I hope to tweak the script and re-apply to Cambridge's Roman imperial coins. This will be a tremendous enhancement to OCRE, as we look to crossing over the 100,000 coin threshold in that project alone.

Tuesday, October 18, 2016

Distribution Visualization Tools in Nomisma.org

I have spent the last month working on and off on a new set of research tools in Nomisma.org's interface. As users of individual ANS type corpus projects (like OCRE) will know, we have exposed simple weight and diameter analyses and the distribution of typological categories (like denomination, mint, authority, etc.) as graphs through a visualization interface. These interfaces query only those coin types or physical specimens connected with the type corpus as a whole. Plainly, this means that the interfaces in OCRE only query coin types from RIC or display the average weights of coins that have explicitly been connected to URIs published by OCRE. Partners with find or excavation databases that contain uncertain coins are excluded from these queries, even if the portrait or mint can be positively identified, but the wear of the legend is too great to allow for a certain RIC attribution.

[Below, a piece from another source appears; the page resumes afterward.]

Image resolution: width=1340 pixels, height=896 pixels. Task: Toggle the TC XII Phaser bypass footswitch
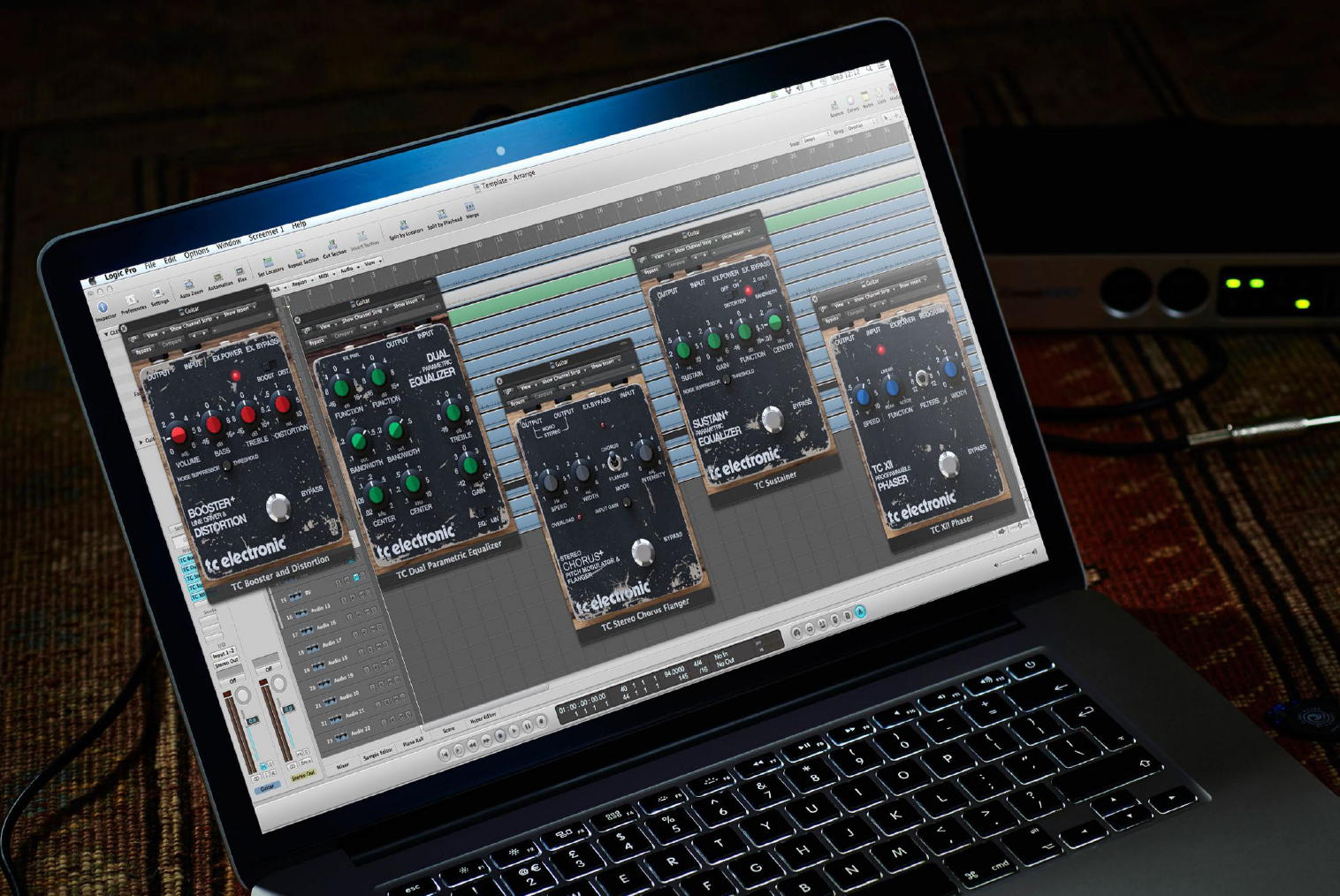click(x=948, y=463)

I have begun to implement distribution visualization interfaces directly in Nomisma that query its SPARQL endpoint. At present, the distribution analyses are based on coin types. For example, you can generate a chart that shows the distribution of denominations issued by Augustus. You can place further filters on this query, for example, to show the distribution of denominations issued by Augustus at the mint of Rome. The interface allows you to gather multiple datasets for comparison, e.g., to include the distribution of denominations for Nero and Hadrian. These queries factor in all coin types, regardless of the scope of the type series, enabling you to query across all coins of the Roman Republic and Empire simultaneously.

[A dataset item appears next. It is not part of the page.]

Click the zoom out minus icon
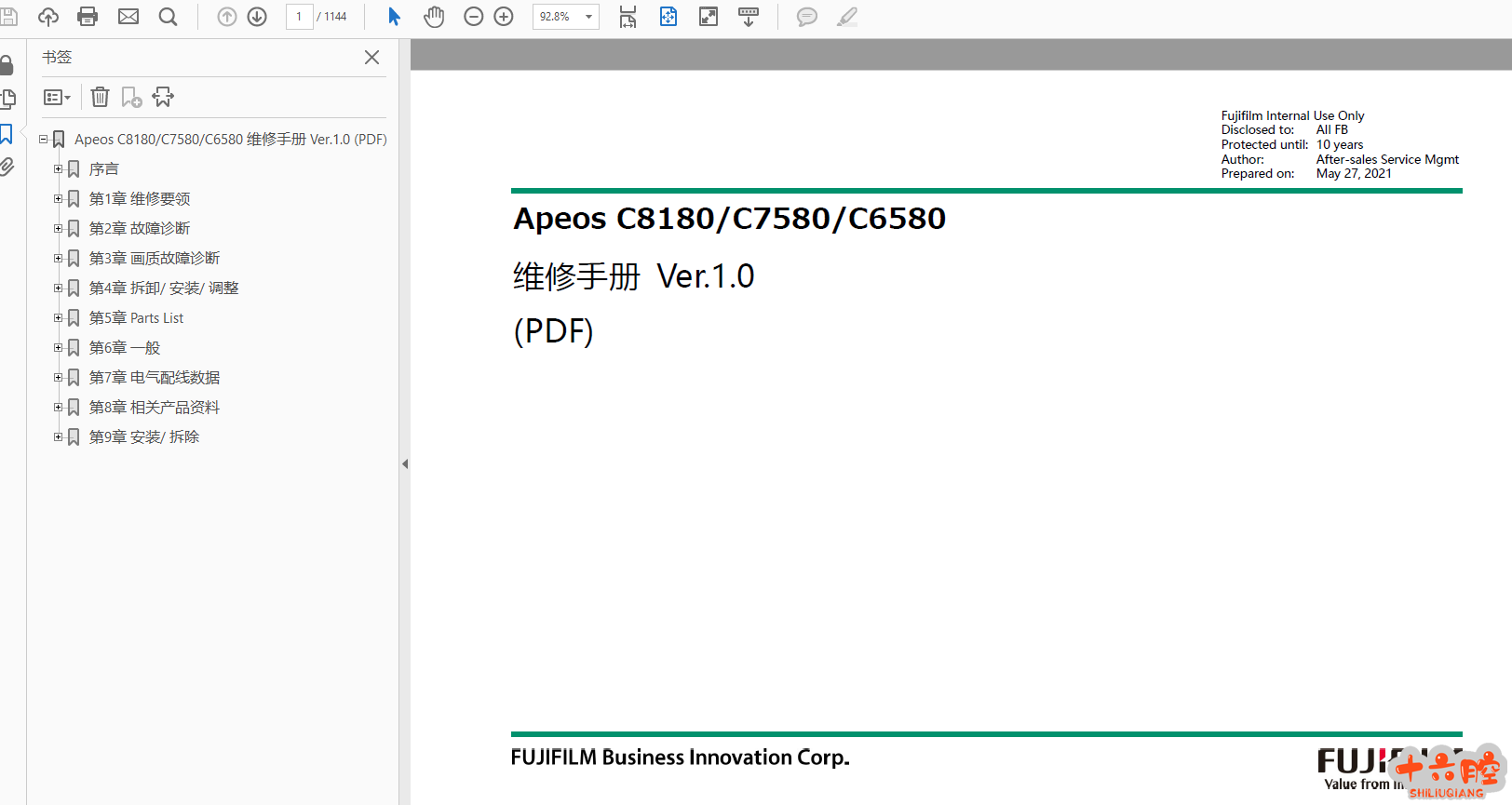The height and width of the screenshot is (805, 1512). tap(473, 17)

Distribution of denominations of Augustus, Nero, and Hadrian from the mint of Rome


Some work remains in enhancing the complexity and scope of these queries. It is important to introduce start and end date filters so that it would be easier to evaluate changes in distribution over time. Furthermore, the categories for visualization (authority, issuer, mint, region, denomination, material, object type) need to be expanded to include portraits and depicted deities. This adds a layer of complexity in the query--these objects are referenced in the obverse and reverse of the coin type, not directly in the coin type data object itself. Presently, deities are an underutilized query parameter across all our projects. We use British Museum URIs, but have not integrated SKOS PrefLabels or any other properties about these URIs into the Nomisma SPARQL endpoint that would allow us to build a human-readable interface. Adding supplementary, non-numismatic datasets is on the agenda for Nomisma development.

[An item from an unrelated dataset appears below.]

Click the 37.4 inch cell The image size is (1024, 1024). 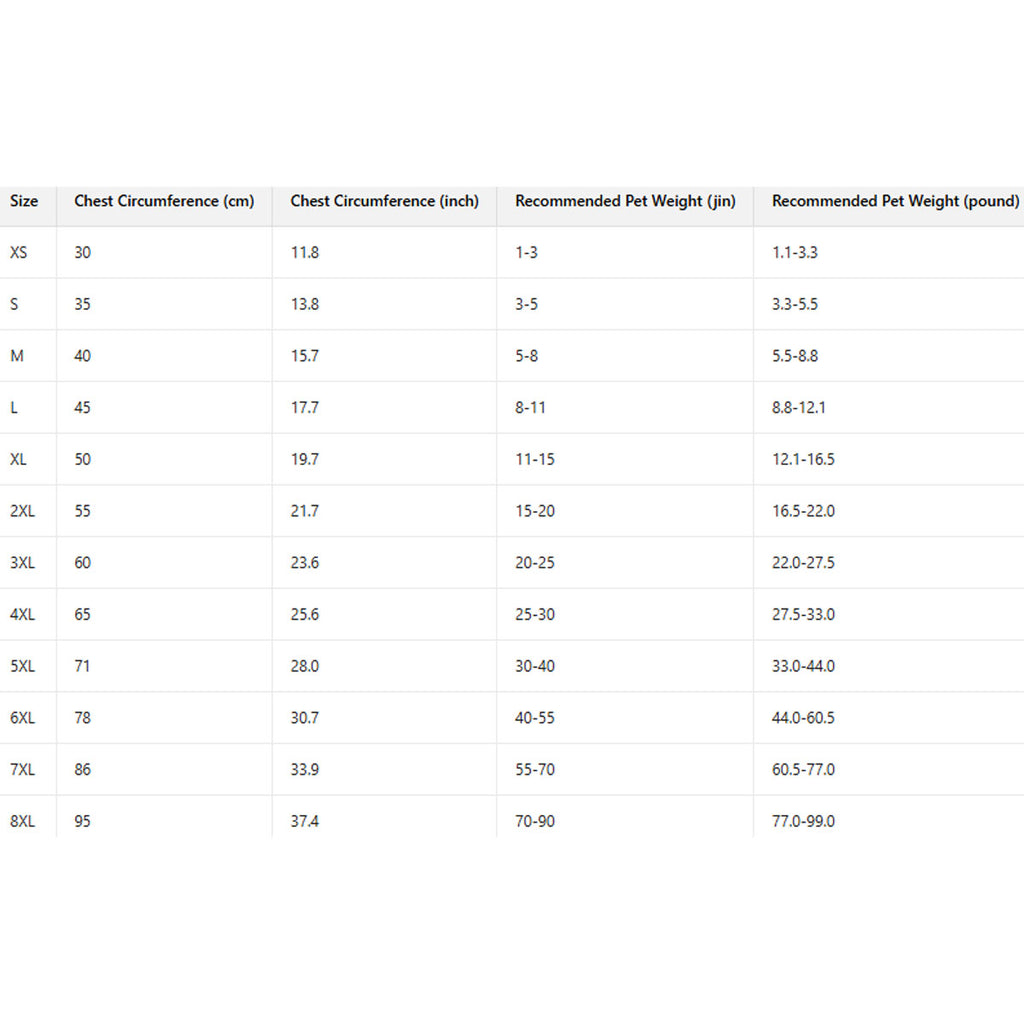click(305, 821)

The distribution analysis interface is available on the pages for individual Nomisma IDs (if these IDs have associated coin types) and on a separate interface. The distribution interface renders the chart by passing URL parameters to itself, so the page URL can be copied and pasted, and the charts can be shared with others. The charts on the Nomisma ID page are generated directly with ajax calls (so it is easier to view changes in the graph when modifying underlying queries), but you can click a button load the chart in the distribution page. There is an option to download the data as CSV in both interfaces.

Next: Metrical Analysis

Once I implement portraits, deities, and date filters, I will get to work on interfaces that will analyze weights and diameters. This interface will open the door to integrating physical coins that have been connected to typologies implicitly through OCRE, CRRO, and PELLA URIs or explicitly, enabling us to compare all coins of an emperor even when the specific coin type attribution cannot be ascertained.

These interfaces will not only show the average weights of typological categories, but changes in weight over time (e.g., to view the change in weight of the denarius over 400 years). I'll also implement standard deviation visualizations to cluster coins together of nearly identical weights, making it easier to spot outliers that might be fragmentary coins or even forgeries.